What solution can help respond to challenges to water quality and water quantity? How can we both improve the quality of the water flowing in our water bodies, and also manage the extremes of drought and floods that beset us with grave environmental and economic consequences?
I have been very open in my assertion that a green strategy, which requires work done by local workers, often undertaken by local firms, improving the local landscape to improve water quality and quantity, must be a principal element of any solution to manage combined sewage. Think to yourself about each of the questions I ask above, and review in your mind how the various options will perform. I believe the answer in this context becomes nearly self-evident.
By the way, I also think that the most likely answer in every case will be a hybrid solution – we will need solutions that combine (yes, that word again – but in a good context now!) the best attributes of gray and green infrastructure.
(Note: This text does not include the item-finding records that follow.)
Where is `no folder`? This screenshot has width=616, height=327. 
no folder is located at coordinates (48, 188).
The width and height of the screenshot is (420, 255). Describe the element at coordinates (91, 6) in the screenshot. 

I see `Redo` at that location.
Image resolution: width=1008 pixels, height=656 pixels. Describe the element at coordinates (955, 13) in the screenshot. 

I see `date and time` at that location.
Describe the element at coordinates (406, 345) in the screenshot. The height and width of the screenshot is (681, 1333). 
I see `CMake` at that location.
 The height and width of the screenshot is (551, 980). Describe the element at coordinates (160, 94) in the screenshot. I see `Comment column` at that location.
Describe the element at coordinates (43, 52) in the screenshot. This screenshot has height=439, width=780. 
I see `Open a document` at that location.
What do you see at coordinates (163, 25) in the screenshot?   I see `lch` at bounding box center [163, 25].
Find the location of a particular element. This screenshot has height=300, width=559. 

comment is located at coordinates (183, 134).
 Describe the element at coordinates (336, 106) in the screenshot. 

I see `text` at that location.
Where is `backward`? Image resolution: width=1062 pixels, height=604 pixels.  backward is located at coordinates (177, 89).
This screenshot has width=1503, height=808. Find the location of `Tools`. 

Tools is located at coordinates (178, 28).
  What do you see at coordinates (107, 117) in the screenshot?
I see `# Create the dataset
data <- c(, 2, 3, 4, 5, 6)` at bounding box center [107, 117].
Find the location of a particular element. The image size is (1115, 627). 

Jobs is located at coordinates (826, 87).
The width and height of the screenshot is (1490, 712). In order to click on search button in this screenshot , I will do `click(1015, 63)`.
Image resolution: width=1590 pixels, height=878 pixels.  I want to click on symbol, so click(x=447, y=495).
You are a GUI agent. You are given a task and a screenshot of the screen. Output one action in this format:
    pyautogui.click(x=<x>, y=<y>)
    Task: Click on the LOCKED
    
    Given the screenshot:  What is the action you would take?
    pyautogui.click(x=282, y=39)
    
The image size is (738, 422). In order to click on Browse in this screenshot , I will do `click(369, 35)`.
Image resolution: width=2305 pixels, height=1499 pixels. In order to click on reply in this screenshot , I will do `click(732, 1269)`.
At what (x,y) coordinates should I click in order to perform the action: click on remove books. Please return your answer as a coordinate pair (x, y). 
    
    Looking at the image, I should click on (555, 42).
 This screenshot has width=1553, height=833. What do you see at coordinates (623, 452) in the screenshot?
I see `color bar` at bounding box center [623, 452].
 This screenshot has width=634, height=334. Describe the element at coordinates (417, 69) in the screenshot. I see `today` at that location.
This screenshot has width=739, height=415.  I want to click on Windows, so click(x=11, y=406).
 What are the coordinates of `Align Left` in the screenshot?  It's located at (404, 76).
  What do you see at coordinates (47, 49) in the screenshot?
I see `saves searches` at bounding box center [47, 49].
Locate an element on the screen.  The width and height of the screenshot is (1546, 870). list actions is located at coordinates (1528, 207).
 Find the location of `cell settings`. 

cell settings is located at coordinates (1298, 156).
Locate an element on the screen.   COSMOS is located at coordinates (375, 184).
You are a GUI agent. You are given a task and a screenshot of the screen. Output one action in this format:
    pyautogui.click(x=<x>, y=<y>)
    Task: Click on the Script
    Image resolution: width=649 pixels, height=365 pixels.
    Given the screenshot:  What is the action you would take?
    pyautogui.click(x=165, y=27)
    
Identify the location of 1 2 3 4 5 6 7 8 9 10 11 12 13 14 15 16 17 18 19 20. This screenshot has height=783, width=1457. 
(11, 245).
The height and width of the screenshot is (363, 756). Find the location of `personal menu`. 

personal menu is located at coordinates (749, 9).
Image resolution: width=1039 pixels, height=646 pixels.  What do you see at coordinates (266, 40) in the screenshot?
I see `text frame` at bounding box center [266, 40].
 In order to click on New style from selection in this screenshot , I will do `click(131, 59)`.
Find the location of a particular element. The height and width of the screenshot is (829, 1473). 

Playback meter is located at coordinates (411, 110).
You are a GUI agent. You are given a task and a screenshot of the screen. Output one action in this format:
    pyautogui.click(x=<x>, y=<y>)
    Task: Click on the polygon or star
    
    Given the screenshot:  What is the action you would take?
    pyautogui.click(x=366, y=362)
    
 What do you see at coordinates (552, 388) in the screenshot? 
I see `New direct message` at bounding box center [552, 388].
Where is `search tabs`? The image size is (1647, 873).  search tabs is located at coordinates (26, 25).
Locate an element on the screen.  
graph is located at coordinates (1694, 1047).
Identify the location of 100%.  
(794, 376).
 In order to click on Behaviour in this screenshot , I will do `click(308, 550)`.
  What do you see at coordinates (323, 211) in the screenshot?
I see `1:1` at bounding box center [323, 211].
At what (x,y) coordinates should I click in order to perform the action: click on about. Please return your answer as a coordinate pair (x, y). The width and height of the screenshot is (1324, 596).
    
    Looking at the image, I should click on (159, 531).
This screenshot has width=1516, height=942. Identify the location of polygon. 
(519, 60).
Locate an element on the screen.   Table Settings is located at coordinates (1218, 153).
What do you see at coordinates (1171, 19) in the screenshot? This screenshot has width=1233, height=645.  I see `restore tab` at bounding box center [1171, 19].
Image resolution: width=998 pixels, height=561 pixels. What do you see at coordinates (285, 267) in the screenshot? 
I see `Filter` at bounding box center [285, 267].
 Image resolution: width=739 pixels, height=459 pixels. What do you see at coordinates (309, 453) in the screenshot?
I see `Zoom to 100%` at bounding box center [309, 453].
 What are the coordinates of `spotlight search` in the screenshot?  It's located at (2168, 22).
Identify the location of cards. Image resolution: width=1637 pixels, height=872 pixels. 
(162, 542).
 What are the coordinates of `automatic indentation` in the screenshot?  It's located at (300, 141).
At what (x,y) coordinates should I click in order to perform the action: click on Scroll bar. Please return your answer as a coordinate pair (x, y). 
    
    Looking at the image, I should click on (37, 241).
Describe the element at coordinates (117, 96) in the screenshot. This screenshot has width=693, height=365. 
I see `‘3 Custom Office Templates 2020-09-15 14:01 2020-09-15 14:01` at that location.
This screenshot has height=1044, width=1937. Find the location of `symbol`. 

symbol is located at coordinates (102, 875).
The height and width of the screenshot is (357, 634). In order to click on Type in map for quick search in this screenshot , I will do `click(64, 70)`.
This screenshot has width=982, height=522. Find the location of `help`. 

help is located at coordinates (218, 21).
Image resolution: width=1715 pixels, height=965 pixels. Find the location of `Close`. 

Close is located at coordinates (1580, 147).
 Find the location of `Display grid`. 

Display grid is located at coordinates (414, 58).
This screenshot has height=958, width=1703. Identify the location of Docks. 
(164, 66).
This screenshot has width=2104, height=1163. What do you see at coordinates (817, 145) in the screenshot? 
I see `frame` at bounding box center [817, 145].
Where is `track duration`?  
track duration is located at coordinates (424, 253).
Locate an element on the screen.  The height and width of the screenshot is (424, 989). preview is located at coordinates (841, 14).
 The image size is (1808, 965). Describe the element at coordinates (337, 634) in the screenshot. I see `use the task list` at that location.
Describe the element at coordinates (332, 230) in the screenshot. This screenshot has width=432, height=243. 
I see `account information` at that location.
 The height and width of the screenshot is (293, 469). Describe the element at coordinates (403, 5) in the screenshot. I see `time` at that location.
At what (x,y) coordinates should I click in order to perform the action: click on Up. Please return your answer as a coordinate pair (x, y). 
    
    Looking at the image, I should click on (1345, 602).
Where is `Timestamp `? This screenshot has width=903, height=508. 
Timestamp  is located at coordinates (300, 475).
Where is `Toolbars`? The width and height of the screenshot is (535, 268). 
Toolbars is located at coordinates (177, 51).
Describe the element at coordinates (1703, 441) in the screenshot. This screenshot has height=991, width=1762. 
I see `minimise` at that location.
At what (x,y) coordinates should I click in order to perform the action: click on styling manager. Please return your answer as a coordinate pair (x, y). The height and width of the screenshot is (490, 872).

That is what we plan for the District of Columbia – but that is for a later post!
In my view, every great city is defined by its relationship to water. Pittsburgh, the city of three rivers, is one such city – and a great one in my estimation. Pittsburgh, like so many others, faces making a decision that will impact people that will someday walk its streets, yet today are not even born. I am honored to have been included in the conversation about what should be done – and hope that the Pittsburgh region embraces the ideas put forth by Pittsburgh United and selects a path that is green first, then grey too, to make sure the region and its people prosper and grow even more healthy in the long decades ahead.